Provided text:

Monitoring circuits: Add dedicated monitoring hardware that checks the output of safety-critical circuits. Voltage monitors, current monitors, and window comparators can detect out-of-range conditions with high reliability.

Firmware plausibility checks: Use firmware to check whether hardware outputs are physically plausible. A temperature sensor reading -50°C in a car engine compartment is clearly faulty. These checks are inexpensive to implement but their coverage credit under ISO 26262 requires careful justification.

Latent Fault Metric (LFM)

The LFM addresses a subtler problem: faults that don't cause an immediate failure but disable a safety mechanism. If a redundant sensor fails silently, the system continues to operate normally — but if the primary sensor also fails, there is now no backup. The redundant sensor's failure is "latent" because it lurks undetected until a second fault makes it dangerous.

The formula: LFM = 1 - (Σ λ_latent) / (Σ λ_safety-related - Σ λ_safe)

In plain language: What fraction of your non-safe failure modes are either detected as single-point faults or detectable through periodic testing?

Listed entries:
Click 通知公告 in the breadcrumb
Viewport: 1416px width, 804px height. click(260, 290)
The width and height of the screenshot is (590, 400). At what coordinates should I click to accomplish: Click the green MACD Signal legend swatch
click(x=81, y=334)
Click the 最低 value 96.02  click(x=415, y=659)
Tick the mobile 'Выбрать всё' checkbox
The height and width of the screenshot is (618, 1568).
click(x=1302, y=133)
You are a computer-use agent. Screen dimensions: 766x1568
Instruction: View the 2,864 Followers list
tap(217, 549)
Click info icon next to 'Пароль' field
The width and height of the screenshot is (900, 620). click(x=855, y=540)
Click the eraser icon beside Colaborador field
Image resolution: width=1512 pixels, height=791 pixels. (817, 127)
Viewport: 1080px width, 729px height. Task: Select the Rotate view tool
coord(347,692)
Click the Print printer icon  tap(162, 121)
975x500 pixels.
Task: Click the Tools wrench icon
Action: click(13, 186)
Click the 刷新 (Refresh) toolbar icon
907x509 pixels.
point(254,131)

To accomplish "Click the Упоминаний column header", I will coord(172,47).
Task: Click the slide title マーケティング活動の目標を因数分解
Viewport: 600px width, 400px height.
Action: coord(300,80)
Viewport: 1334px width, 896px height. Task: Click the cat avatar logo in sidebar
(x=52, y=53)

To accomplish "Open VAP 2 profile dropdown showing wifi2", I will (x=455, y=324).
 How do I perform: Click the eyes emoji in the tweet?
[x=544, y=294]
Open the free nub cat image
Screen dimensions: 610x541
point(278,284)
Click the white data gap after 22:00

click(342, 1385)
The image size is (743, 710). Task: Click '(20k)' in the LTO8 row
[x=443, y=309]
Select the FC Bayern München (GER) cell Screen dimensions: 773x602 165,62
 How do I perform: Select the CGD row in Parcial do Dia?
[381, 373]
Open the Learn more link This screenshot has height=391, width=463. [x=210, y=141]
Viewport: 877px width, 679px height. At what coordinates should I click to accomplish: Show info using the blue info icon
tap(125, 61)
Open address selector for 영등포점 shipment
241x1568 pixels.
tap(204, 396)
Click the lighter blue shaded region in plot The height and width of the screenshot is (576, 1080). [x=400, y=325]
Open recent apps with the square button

Exercise requirements: Reproduce word for word the part of the fault-metric text that begins at the words "Firmware plausibility checks: Use" and stops after "requires careful justification.". The lines placed after the text are separate material and have no connection to it.

Your solution:
Firmware plausibility checks: Use firmware to check whether hardware outputs are physically plausible. A temperature sensor reading -50°C in a car engine compartment is clearly faulty. These checks are inexpensive to implement but their coverage credit under ISO 26262 requires careful justification.